Architecture

KUEH - FLOATING FOOD PAVILLION

Ivy Tujoh
City University Malaysia
Malaysia
Amir Shah

Project idea

KUEH - FLOATING FOOD PAVILLION
The design of the Floating Food Pavilion draws inspiration from the vibrant essence of Kueh, a traditional delicacy deeply rooted in Penang’s multicultural identity. Just as Kueh represents a harmonious blend of colors, textures and layers, the pavilion reflects this through its form, materiality and spatial composition celebrating diversity and craftsmanship.
Floating gracefully along Penang’s waterfront, the pavilion symbolizes lightness and adaptability, echoing the fluid nature of Kueh preparation and the city’s connection to its coastal environment. The use of locally sourced materials, such as bamboo, timber and lightweight steel, ensures sustainability while enhancing the tactile warmth associated with traditional Kueh wrapping materials like banana leaves and pandan.
The open and modular design encourages interaction, allowing visitors to experience Penang’s dessert culture within a space that engages all senses taste, sight and smell.
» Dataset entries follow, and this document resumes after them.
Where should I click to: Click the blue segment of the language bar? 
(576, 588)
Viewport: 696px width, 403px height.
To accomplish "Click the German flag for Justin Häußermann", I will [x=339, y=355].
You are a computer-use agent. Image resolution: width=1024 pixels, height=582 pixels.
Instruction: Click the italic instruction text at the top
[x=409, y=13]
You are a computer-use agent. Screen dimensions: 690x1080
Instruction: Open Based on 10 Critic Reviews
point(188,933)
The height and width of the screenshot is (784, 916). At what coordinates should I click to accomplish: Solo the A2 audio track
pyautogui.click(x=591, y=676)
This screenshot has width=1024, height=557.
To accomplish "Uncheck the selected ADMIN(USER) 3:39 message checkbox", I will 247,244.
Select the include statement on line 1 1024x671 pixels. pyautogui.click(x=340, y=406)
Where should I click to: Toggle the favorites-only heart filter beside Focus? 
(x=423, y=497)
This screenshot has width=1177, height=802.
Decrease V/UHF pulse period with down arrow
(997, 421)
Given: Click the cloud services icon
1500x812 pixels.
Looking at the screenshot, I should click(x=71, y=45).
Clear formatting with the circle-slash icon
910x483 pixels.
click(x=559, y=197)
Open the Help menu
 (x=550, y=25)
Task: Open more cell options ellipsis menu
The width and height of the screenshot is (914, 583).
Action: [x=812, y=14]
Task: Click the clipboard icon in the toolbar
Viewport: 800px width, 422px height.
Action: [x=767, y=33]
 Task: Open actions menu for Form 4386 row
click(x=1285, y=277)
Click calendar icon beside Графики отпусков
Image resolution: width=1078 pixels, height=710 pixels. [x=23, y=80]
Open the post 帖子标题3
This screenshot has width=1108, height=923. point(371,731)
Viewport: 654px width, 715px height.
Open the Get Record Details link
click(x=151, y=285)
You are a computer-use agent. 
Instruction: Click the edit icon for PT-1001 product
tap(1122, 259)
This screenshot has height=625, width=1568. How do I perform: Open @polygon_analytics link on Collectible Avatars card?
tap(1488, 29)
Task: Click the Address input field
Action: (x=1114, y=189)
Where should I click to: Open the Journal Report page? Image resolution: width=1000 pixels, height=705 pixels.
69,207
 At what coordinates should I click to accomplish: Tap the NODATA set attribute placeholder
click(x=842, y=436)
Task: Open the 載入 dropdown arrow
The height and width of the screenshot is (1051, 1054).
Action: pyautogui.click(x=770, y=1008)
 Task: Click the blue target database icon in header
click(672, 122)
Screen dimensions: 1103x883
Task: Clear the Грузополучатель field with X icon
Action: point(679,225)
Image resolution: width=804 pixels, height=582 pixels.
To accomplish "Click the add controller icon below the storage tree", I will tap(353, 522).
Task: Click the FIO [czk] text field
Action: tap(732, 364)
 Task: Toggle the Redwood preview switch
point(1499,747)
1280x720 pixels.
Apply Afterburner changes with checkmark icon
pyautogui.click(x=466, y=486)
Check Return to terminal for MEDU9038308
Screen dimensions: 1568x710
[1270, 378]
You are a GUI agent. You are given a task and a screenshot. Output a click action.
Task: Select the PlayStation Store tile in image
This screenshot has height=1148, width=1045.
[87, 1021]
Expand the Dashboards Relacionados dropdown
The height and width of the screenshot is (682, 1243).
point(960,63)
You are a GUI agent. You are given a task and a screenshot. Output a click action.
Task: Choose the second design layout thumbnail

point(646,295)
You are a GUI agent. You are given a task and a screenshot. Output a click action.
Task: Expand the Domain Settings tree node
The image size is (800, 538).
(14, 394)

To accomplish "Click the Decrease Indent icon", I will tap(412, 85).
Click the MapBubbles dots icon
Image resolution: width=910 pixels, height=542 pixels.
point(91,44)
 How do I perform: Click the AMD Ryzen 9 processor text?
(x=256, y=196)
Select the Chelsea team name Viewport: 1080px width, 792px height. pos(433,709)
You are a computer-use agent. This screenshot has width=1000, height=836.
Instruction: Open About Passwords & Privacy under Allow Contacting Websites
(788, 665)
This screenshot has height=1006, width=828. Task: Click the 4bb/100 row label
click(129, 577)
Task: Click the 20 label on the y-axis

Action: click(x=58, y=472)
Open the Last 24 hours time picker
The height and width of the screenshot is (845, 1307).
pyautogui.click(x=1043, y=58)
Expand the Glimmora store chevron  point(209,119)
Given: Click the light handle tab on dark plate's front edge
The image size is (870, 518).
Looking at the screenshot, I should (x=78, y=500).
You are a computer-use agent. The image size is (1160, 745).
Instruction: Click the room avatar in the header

Like Kueh, which unites people across generations and ethnicities, the pavilion becomes a floating platform of cultural exchange, blending architecture, heritage and culinary art into one cohesive experience.

Project description

Objectives
+ Create a distinctive floating food pavilion that embodies the identity and culinary heritage of Penang.
+ Provide interactive spaces for food preparation, cultural exhibitions, workshops and public events that encourage social interaction and learning.
+ Support local entrepreneurs and traditional food artisans by offering a platform for showcasing and preserving indigenous recipes and craftsmanship.
+ Integrate sustainable design principles, including natural ventilation, daylight optimization, rainwater harvesting and environmentally sensitive construction methods.
+ Enhance the waterfront experience by establishing a dynamic public destination that connects people with the sea, culture and gastronomy.

Technical information

The use of locally sourced materials, such as bamboo, timber and lightweight steel, ensures sustainability while enhancing the tactile warmth associated with traditional Kueh wrapping materials like banana leaves and pandan.